TÂCHE DEMANDÉE »
Présentez toutes les lignes des entrées ci-dessous sous forme de liste numérotée, en omettant les lignes vides.

LISTE DES ENTRÉES »
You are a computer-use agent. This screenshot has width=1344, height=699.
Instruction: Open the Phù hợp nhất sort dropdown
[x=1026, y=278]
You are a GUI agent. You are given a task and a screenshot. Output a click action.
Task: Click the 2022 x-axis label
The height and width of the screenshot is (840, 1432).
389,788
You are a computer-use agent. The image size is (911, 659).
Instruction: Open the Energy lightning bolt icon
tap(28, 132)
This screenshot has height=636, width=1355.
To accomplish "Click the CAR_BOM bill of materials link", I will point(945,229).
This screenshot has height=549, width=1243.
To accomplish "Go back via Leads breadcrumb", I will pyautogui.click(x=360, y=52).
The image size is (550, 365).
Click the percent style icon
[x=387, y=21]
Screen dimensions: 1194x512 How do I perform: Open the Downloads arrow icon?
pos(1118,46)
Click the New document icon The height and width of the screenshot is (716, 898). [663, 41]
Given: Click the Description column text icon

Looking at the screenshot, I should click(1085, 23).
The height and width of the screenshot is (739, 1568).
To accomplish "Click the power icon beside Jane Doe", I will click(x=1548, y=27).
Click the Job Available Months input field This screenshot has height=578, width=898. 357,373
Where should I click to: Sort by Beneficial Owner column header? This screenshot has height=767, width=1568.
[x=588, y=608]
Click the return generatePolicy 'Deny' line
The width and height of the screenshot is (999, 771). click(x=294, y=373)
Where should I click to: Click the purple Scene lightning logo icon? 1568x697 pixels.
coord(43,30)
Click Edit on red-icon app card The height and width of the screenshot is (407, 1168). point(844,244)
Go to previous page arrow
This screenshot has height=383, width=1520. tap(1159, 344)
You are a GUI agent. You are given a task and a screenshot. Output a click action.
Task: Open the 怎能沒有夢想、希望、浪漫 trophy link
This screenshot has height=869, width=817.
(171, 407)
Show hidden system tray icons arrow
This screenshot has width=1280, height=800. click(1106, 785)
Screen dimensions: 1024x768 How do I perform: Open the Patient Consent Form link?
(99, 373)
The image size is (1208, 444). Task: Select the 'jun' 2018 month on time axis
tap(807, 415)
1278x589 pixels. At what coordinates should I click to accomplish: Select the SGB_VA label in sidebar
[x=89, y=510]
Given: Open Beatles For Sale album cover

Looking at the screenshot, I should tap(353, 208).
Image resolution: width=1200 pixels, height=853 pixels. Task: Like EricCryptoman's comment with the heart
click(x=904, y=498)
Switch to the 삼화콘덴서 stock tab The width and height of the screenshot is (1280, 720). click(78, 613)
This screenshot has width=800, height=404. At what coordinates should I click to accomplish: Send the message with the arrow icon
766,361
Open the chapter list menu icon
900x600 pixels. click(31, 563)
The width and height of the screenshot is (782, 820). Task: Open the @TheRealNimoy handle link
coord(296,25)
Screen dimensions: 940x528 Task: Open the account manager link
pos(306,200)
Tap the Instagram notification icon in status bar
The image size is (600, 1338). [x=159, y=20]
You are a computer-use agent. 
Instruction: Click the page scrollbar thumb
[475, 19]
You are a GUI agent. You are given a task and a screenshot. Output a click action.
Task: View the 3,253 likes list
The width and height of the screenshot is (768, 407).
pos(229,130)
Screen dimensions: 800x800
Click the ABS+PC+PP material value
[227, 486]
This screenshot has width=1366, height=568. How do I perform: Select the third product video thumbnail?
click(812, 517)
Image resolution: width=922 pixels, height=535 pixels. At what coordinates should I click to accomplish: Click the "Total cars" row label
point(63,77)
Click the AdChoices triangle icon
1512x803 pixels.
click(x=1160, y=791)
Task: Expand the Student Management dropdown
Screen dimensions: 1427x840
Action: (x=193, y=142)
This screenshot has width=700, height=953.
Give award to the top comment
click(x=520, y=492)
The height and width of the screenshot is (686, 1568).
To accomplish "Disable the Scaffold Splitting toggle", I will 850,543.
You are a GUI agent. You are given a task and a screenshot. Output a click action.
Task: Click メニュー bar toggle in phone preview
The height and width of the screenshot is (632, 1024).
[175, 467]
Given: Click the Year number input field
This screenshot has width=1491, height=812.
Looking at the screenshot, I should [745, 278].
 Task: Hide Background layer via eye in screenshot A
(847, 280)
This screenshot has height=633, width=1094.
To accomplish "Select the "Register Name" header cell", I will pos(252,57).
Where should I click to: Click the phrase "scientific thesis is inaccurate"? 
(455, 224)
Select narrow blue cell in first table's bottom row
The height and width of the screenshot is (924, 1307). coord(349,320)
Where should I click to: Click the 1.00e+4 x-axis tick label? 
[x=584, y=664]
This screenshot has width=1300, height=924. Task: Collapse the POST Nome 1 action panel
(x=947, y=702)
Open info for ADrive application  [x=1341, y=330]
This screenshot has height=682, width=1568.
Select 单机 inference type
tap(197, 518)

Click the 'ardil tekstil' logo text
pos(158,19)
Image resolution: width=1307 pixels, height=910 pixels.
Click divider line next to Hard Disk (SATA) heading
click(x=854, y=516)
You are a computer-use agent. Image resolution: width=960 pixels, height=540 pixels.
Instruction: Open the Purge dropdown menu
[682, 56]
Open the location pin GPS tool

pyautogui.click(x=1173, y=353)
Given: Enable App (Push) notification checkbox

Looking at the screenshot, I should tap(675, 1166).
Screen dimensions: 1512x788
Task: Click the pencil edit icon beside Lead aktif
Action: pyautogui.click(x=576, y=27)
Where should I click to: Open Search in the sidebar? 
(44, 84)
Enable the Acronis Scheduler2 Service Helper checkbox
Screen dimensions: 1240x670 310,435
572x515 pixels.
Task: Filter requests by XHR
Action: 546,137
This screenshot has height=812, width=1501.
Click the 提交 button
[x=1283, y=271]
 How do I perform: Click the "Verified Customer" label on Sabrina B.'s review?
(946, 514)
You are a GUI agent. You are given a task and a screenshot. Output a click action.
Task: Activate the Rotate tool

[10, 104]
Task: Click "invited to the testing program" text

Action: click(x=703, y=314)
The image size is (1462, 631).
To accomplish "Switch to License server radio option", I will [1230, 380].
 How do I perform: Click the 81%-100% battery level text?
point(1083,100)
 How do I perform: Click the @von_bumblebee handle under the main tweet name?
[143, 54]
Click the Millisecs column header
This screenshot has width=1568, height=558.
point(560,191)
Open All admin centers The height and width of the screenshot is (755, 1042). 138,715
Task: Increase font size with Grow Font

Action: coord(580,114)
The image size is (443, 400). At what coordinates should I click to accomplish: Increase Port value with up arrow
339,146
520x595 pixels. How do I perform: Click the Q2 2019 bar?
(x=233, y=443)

RÉPONSE À LA TÂCHE »
1. You are a computer-use agent. This screenshot has width=1344, height=699.
2. Instruction: Open the Phù hợp nhất sort dropdown
3. [x=1026, y=278]
4. You are a GUI agent. You are given a task and a screenshot. Output a click action.
5. Task: Click the 2022 x-axis label
6. The height and width of the screenshot is (840, 1432).
7. 389,788
8. You are a computer-use agent. The image size is (911, 659).
9. Instruction: Open the Energy lightning bolt icon
10. tap(28, 132)
11. This screenshot has height=636, width=1355.
12. To accomplish "Click the CAR_BOM bill of materials link", I will point(945,229).
13. This screenshot has height=549, width=1243.
14. To accomplish "Go back via Leads breadcrumb", I will pyautogui.click(x=360, y=52).
15. The image size is (550, 365).
16. Click the percent style icon
17. [x=387, y=21]
18. Screen dimensions: 1194x512 How do I perform: Open the Downloads arrow icon?
19. pos(1118,46)
20. Click the New document icon The height and width of the screenshot is (716, 898). [663, 41]
21. Given: Click the Description column text icon
22. Looking at the screenshot, I should click(1085, 23).
23. The height and width of the screenshot is (739, 1568).
24. To accomplish "Click the power icon beside Jane Doe", I will click(x=1548, y=27).
25. Click the Job Available Months input field This screenshot has height=578, width=898. 357,373
26. Where should I click to: Sort by Beneficial Owner column header? This screenshot has height=767, width=1568.
27. [x=588, y=608]
28. Click the return generatePolicy 'Deny' line
29. The width and height of the screenshot is (999, 771). click(x=294, y=373)
30. Where should I click to: Click the purple Scene lightning logo icon? 1568x697 pixels.
31. coord(43,30)
32. Click Edit on red-icon app card The height and width of the screenshot is (407, 1168). point(844,244)
33. Go to previous page arrow
34. This screenshot has height=383, width=1520. tap(1159, 344)
35. You are a GUI agent. You are given a task and a screenshot. Output a click action.
36. Task: Open the 怎能沒有夢想、希望、浪漫 trophy link
37. This screenshot has height=869, width=817.
38. (171, 407)
39. Show hidden system tray icons arrow
40. This screenshot has width=1280, height=800. click(1106, 785)
41. Screen dimensions: 1024x768 How do I perform: Open the Patient Consent Form link?
42. (99, 373)
43. The image size is (1208, 444). Task: Select the 'jun' 2018 month on time axis
44. tap(807, 415)
45. 1278x589 pixels. At what coordinates should I click to accomplish: Select the SGB_VA label in sidebar
46. [x=89, y=510]
47. Given: Open Beatles For Sale album cover
48. Looking at the screenshot, I should tap(353, 208).
49. Image resolution: width=1200 pixels, height=853 pixels. Task: Like EricCryptoman's comment with the heart
50. click(x=904, y=498)
51. Switch to the 삼화콘덴서 stock tab The width and height of the screenshot is (1280, 720). click(78, 613)
52. This screenshot has width=800, height=404. At what coordinates should I click to accomplish: Send the message with the arrow icon
53. 766,361
54. Open the chapter list menu icon
55. 900x600 pixels. click(31, 563)
56. The width and height of the screenshot is (782, 820). Task: Open the @TheRealNimoy handle link
57. coord(296,25)
58. Screen dimensions: 940x528 Task: Open the account manager link
59. pos(306,200)
60. Tap the Instagram notification icon in status bar
61. The image size is (600, 1338). [x=159, y=20]
62. You are a computer-use agent. 
63. Instruction: Click the page scrollbar thumb
64. [475, 19]
65. You are a GUI agent. You are given a task and a screenshot. Output a click action.
66. Task: View the 3,253 likes list
67. The width and height of the screenshot is (768, 407).
68. pos(229,130)
69. Screen dimensions: 800x800
70. Click the ABS+PC+PP material value
71. [227, 486]
72. This screenshot has width=1366, height=568. How do I perform: Select the third product video thumbnail?
73. click(812, 517)
74. Image resolution: width=922 pixels, height=535 pixels. At what coordinates should I click to accomplish: Click the "Total cars" row label
75. point(63,77)
76. Click the AdChoices triangle icon
77. 1512x803 pixels.
78. click(x=1160, y=791)
79. Task: Expand the Student Management dropdown
80. Screen dimensions: 1427x840
81. Action: (x=193, y=142)
82. This screenshot has width=700, height=953.
83. Give award to the top comment
84. click(x=520, y=492)
85. The height and width of the screenshot is (686, 1568).
86. To accomplish "Disable the Scaffold Splitting toggle", I will 850,543.
87. You are a GUI agent. You are given a task and a screenshot. Output a click action.
88. Task: Click メニュー bar toggle in phone preview
89. The height and width of the screenshot is (632, 1024).
90. [175, 467]
91. Given: Click the Year number input field
92. This screenshot has width=1491, height=812.
93. Looking at the screenshot, I should [745, 278].
94.  Task: Hide Background layer via eye in screenshot A
95. (847, 280)
96. This screenshot has height=633, width=1094.
97. To accomplish "Select the "Register Name" header cell", I will pos(252,57).
98. Where should I click to: Click the phrase "scientific thesis is inaccurate"? 
99. (455, 224)
100. Select narrow blue cell in first table's bottom row
101. The height and width of the screenshot is (924, 1307). coord(349,320)
102. Where should I click to: Click the 1.00e+4 x-axis tick label? 
103. [x=584, y=664]
104. This screenshot has width=1300, height=924. Task: Collapse the POST Nome 1 action panel
105. (x=947, y=702)
106. Open info for ADrive application  [x=1341, y=330]
107. This screenshot has height=682, width=1568.
108. Select 单机 inference type
109. tap(197, 518)
110. Click the 'ardil tekstil' logo text
111. pos(158,19)
112. Image resolution: width=1307 pixels, height=910 pixels.
113. Click divider line next to Hard Disk (SATA) heading
114. click(x=854, y=516)
115. You are a computer-use agent. Image resolution: width=960 pixels, height=540 pixels.
116. Instruction: Open the Purge dropdown menu
117. [682, 56]
118. Open the location pin GPS tool
119. pyautogui.click(x=1173, y=353)
120. Given: Enable App (Push) notification checkbox
121. Looking at the screenshot, I should tap(675, 1166).
122. Screen dimensions: 1512x788
123. Task: Click the pencil edit icon beside Lead aktif
124. Action: pyautogui.click(x=576, y=27)
125. Where should I click to: Open Search in the sidebar? 
126. (44, 84)
127. Enable the Acronis Scheduler2 Service Helper checkbox
128. Screen dimensions: 1240x670 310,435
129. 572x515 pixels.
130. Task: Filter requests by XHR
131. Action: 546,137
132. This screenshot has height=812, width=1501.
133. Click the 提交 button
134. [x=1283, y=271]
135.  How do I perform: Click the "Verified Customer" label on Sabrina B.'s review?
136. (946, 514)
137. You are a GUI agent. You are given a task and a screenshot. Output a click action.
138. Task: Activate the Rotate tool
139. [10, 104]
140. Task: Click "invited to the testing program" text
141. Action: click(x=703, y=314)
142. The image size is (1462, 631).
143. To accomplish "Switch to License server radio option", I will [1230, 380].
144.  How do I perform: Click the 81%-100% battery level text?
145. point(1083,100)
146.  How do I perform: Click the @von_bumblebee handle under the main tweet name?
147. [143, 54]
148. Click the Millisecs column header
149. This screenshot has width=1568, height=558.
150. point(560,191)
151. Open All admin centers The height and width of the screenshot is (755, 1042). 138,715
152. Task: Increase font size with Grow Font
153. Action: coord(580,114)
154. The image size is (443, 400). At what coordinates should I click to accomplish: Increase Port value with up arrow
155. 339,146
156. 520x595 pixels. How do I perform: Click the Q2 2019 bar?
157. (x=233, y=443)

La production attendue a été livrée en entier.